Le commandant Monacello avait fini par trouver à quoi correspondait le lieu écrit sur la note qui était dans sa chambre. Elle avait passé au moins deux heures à demander en ville à des agents ou des fonctionnaires son chemin. Finalement, tout concordait à la mine de la ville de Ravensburg. Arrivant sur les lieux, elle fût immédiatement interpellée par un ouvrier. Il tenta de lui faire comprendre qu'elle devait monter dans le bureau du chef de mine. En ouvrant la porte, elle aperçut trois hommes assis et attachés. Elle s'empara de son arme mais une voix se fit entendre derrière la porte :

« Arme à terre, commandant. »

Monacello prit son pistolet par le canon et le posa, avant de le faire glisser derrière elle. Elle mit les mains sur ses hanches, l'air impatiente, mais ne parla pas. La personne ramassa l'arme et se révéla en passant devant l'Italienne :

« Tiens donc, lieutenant Federico. Finalement, je ne suis pas étonnée.

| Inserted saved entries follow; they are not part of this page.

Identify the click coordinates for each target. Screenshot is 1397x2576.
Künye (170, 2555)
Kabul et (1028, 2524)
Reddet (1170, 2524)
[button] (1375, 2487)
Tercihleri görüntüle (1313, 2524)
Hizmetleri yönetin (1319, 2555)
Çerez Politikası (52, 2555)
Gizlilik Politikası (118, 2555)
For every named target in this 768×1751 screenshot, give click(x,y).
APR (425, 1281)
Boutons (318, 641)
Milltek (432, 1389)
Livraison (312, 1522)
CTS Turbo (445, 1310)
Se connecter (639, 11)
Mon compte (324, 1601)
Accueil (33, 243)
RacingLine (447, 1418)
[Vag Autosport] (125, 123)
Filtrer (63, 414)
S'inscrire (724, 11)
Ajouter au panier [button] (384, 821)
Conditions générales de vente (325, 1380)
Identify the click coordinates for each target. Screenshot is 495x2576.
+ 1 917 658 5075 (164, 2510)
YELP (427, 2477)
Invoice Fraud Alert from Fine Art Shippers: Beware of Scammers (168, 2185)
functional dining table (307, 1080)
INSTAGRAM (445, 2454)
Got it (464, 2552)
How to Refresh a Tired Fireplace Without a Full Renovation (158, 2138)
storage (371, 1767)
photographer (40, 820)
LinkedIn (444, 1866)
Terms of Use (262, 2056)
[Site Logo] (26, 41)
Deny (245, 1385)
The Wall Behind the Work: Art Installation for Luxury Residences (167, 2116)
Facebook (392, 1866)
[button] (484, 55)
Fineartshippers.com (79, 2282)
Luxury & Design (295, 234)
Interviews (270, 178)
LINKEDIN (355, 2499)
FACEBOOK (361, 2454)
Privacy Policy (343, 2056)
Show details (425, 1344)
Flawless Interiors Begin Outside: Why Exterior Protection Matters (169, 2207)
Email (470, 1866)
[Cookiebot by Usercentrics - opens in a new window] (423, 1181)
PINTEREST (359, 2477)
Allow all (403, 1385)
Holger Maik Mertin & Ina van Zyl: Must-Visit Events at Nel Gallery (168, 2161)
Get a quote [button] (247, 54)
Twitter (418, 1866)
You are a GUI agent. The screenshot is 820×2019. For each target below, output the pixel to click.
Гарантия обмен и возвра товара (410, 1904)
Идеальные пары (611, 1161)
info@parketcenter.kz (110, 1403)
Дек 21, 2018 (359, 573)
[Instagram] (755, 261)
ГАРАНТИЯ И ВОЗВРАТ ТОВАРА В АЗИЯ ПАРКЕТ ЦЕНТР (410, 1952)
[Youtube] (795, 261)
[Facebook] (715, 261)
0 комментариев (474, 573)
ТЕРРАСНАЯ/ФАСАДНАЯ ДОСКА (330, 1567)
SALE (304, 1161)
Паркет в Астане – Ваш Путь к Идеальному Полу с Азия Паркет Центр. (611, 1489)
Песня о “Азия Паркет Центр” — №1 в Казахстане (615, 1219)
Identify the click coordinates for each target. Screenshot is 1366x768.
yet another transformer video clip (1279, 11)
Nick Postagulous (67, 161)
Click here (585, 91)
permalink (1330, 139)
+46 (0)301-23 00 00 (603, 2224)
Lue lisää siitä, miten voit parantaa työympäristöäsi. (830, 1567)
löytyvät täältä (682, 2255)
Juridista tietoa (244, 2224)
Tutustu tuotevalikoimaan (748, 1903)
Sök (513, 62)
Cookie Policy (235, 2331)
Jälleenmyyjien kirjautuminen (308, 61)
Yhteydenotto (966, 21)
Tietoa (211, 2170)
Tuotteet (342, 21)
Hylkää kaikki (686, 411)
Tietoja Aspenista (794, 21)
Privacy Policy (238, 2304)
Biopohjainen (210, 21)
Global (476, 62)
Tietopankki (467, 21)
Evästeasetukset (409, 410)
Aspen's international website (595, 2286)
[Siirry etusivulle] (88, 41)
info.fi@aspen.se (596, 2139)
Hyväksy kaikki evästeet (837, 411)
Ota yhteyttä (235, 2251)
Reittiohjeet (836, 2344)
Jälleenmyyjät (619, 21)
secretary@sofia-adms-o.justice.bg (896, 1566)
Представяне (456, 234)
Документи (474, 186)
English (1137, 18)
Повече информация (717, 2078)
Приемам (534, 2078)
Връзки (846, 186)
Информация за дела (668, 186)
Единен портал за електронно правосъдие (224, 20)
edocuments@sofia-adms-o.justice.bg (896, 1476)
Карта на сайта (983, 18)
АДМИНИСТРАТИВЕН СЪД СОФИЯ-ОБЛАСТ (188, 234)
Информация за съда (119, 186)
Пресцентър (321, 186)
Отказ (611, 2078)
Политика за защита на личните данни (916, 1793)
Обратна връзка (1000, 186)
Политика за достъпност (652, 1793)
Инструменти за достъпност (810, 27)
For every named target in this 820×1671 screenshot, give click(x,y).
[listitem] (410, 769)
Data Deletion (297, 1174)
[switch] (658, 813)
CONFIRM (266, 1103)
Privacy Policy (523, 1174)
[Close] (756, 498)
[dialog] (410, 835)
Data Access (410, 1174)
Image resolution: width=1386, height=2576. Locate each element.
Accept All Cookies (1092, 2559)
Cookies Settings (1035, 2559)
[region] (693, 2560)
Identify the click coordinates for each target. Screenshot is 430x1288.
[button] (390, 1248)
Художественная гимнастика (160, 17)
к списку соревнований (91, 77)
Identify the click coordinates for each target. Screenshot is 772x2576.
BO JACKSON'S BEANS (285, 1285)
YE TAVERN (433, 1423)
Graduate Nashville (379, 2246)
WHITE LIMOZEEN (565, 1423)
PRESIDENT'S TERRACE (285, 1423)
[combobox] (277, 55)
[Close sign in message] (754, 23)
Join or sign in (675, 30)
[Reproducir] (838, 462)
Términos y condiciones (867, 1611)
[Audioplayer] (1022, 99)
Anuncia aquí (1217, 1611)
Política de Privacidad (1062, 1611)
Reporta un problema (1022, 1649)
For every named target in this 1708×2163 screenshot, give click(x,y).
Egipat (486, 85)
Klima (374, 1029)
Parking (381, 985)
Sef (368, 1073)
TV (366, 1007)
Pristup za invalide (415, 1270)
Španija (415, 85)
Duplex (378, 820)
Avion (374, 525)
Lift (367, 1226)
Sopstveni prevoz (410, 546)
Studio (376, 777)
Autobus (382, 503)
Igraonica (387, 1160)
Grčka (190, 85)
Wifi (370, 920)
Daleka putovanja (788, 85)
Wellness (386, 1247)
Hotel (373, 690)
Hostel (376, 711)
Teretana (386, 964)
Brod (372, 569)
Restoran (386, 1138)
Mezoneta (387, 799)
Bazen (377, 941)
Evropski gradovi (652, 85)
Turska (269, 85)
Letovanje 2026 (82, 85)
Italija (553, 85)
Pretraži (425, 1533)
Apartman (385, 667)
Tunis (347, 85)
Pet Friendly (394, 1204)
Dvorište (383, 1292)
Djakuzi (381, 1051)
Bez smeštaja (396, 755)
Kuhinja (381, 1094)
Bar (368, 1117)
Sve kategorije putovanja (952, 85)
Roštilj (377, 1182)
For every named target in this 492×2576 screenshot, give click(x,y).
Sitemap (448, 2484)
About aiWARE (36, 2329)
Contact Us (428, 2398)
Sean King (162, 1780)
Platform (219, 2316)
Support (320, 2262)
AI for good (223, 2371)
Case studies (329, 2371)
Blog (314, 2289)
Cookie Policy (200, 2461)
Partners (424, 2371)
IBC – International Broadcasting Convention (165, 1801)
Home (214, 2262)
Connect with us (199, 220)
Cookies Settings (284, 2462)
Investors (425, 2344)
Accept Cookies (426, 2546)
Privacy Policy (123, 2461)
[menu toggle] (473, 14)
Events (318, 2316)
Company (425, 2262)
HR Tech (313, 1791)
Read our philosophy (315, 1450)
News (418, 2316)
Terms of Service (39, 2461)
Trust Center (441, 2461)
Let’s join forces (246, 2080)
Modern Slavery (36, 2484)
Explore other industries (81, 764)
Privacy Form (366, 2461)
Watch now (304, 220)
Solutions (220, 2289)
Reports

-Je n'ai jamais dit que j'étais originale.

-Je pensais que vous seriez avec le reste du groupe.

-J'ai préféré assurer leurs arrières.

-En capturant une mine ?

-A vrai dire, non. J'ai capturé le chef de mine pour qu'il m'amène le chef de groupe et j'ai capturé le chef de groupe pour qu'il m'amène le chef de secteur.

-Et que doit faire le chef de secteur ?

-M'amener la Ministre.

-Quelle ministre ?

-Celle des Mines, cela va de soi.

-Vous êtes complètement dingue, elle ne se déplacera jamais ici, quelle que soit l'excuse.

-Sûrement. C'est pour ça que vous êtes venue m'aider. »

Federico tendit l'arme à Monacello en souriant. Celle-ci accepta de la reprendre, l'air suspicieuse.

« L'équipage de Columbus est réellement fou. Qui vous dit que je ne vais pas vous arrêter maintenant ?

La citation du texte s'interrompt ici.